Gosto da palavra crise, pois essa palavra vem do grego crisis, que significa transformação. Então, este é o momento de transformarmos e de reinventarmos as nossas relações. Para isso acontecer, imediatamente temos de voltar a ouvir as pessoas, mesmo aquelas que achamos que conhecemos muito bem, pois todos nós somos seres humanos com surpresas.

Se venho para o trabalho irritado porque discuti em casa, venho de uma forma, se o meu filho diz “amo-te”, venho de outra. Claro que essa pessoa não irá contar isso ao colega de trabalho. Mas se tivermos a paciência de olharmos a forma como a pessoa conversa connosco, no momento presente, sentiremos algo diferente nela, mesmo quando a conhecemos há muito tempo.

Há anos que digo nas minhas Formações de Inteligência Emocional que a forma como a pessoa nos ouve calada é a forma como a pessoa nos fala. O simples exercício de voltar a ouvir pode fazer-nos recuperar as nossas relações e retirarmos as pessoas das caixas em que as colocamos: “o tipo X é assim, o tipo Y é assado”. Podem até ser como achamos, mas são muito mais do que isso!

É fundamental olharmos para as pessoas quando elas falam e termos paciência e calma para ouvi-las. Ao praticar isso, perceberá também como o som das palavras que diz entra nos olhos das pessoas. Experimente dizer a mesma frase a um grupo de cinco pessoas ao mesmo tempo, numa reunião. Cada um ouvirá de uma forma. E deve perceber como cada um o escuta, isso tornará a comunicação viva, e a reunião tornar-se-á mais produtiva.

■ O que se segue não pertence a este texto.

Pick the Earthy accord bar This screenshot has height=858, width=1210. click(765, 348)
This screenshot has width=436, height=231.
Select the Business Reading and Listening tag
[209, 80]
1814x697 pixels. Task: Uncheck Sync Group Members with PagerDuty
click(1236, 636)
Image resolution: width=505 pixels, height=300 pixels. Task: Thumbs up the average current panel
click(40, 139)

Conheço pessoas que redescobriram as relações na vida pessoal e profissional quando romperam a maneira automática de falar e de responder às pessoas. Podemos reinventar a nossa forma de comunicarmos uns com os outros para sermos mais humanos, seja em casa ou no trabalho. É o momento de recuperarmos a humanidade nas nossas relações.